Three Barriers to Effectively Using Information Stored in EHRs
The healthcare industry won't realize the full value of its investment in electronic health records until it finds secondary uses for all of the data being captured, such as predicting public health trends and improving patient care, according to a report by PricewaterhouseCoopers Health Industries Group.
Seventy-six percent of the more than 700 healthcare executives surveyed in June 2009 said that the information gathered in EHRs will be their organization's biggest asset in the next five years. But very few healthcare organizations are building systems and care delivery processes to effectively use the billions of gigabytes of data being collected.
"I'm surprised that more thought hasn't been given to the broader idea of using the clinical and administrative data to do continued improvement and process improvement in the industry," says Dan Garrett, head of the health IT practice at PricewaterhouseCoopers. "People are so busy doing the basic digitization of the whole industry that they haven't had time to think through what they will do with all of this data, and so it has not been taken into consideration in the deployment of some of these larger systems."
Healthcare executives should be thinking beyond implementing EHRs to how they want to use this data after the technology is in place. "If you know that you are going to try and aggregate the data and make statistical sense out of it, you are going to do it in a very different way than if you are designing a transactional CPOE," explains Garrett.
Unfortunately, there is no industry road map to follow. Instead healthcare providers are faced with three primary obstacles to the secondary use of data.
1. Data quality. Is there enough volume, depth, and breadth of data to produce statistically relevant information? For example, data that is aggregated from transactional-based systems like bill collection may not include clinically relevant information.

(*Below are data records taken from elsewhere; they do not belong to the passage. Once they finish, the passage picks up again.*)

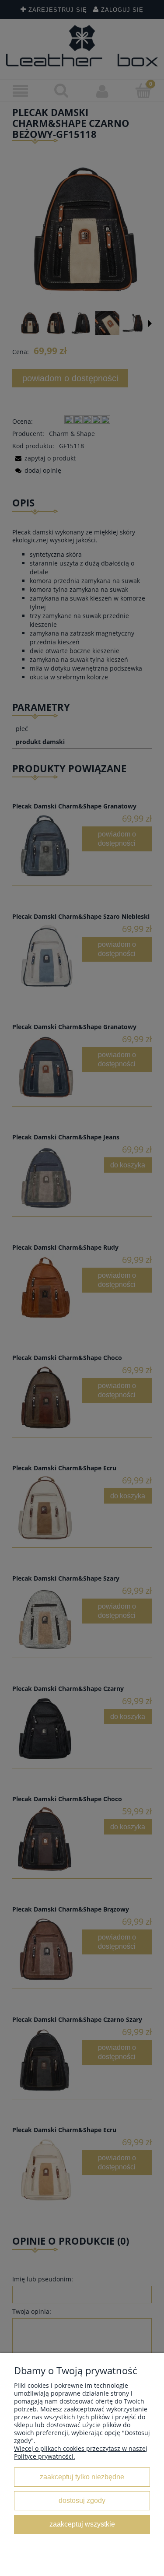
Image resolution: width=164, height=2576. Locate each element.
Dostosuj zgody (82, 2500)
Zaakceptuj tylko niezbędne (82, 2477)
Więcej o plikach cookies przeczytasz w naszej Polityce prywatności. (80, 2452)
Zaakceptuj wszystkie (82, 2524)
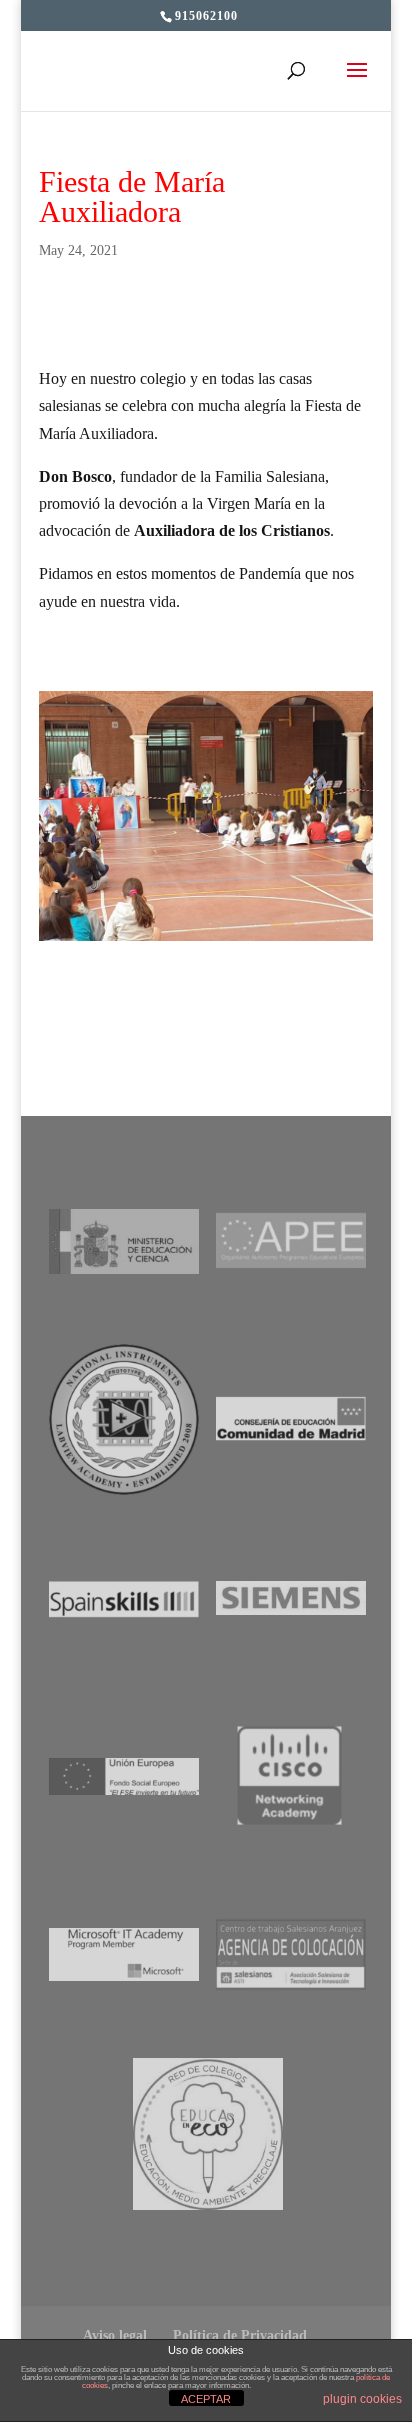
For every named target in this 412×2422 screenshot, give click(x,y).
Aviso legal (115, 2335)
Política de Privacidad (240, 2335)
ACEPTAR (206, 2399)
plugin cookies (362, 2399)
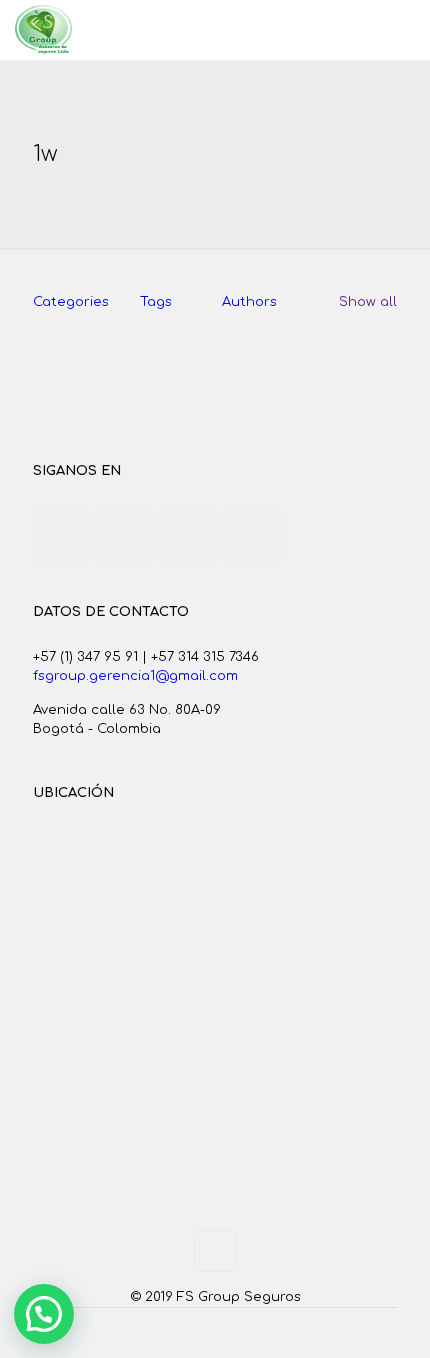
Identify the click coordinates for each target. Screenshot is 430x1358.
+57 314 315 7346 (205, 657)
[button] (44, 1314)
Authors (249, 302)
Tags (156, 302)
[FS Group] (43, 30)
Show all (368, 302)
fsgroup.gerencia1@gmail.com (135, 676)
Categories (71, 302)
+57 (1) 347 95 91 (85, 657)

In healthcare, after a bill is collected, "it is like that data is pushed off a cliff," says Garrett. He adds that in other industries—financial and hospitality—that doesn't happen. If people knew that data would be used by another physician, medical center, or research organization, systems would be designed differently and information would be captured differently, he says.
2. Workflow. Deciding when to physically interject that information into the clinical or administrative process is challenging, because it should be done at a point where it is relevant, the user can absorb it, and the user can take the appropriate action. "You are looking for impact, so you have to do it at the right point of the administrative and care delivery process," Garrett says.
3. Legal and policy concerns. Organizations are still struggling to determine when they can use this data and what are the liabilities associated with aggregated de-identified data. What if the data can be re-identified and traced back to patients? When can patients opt in and out?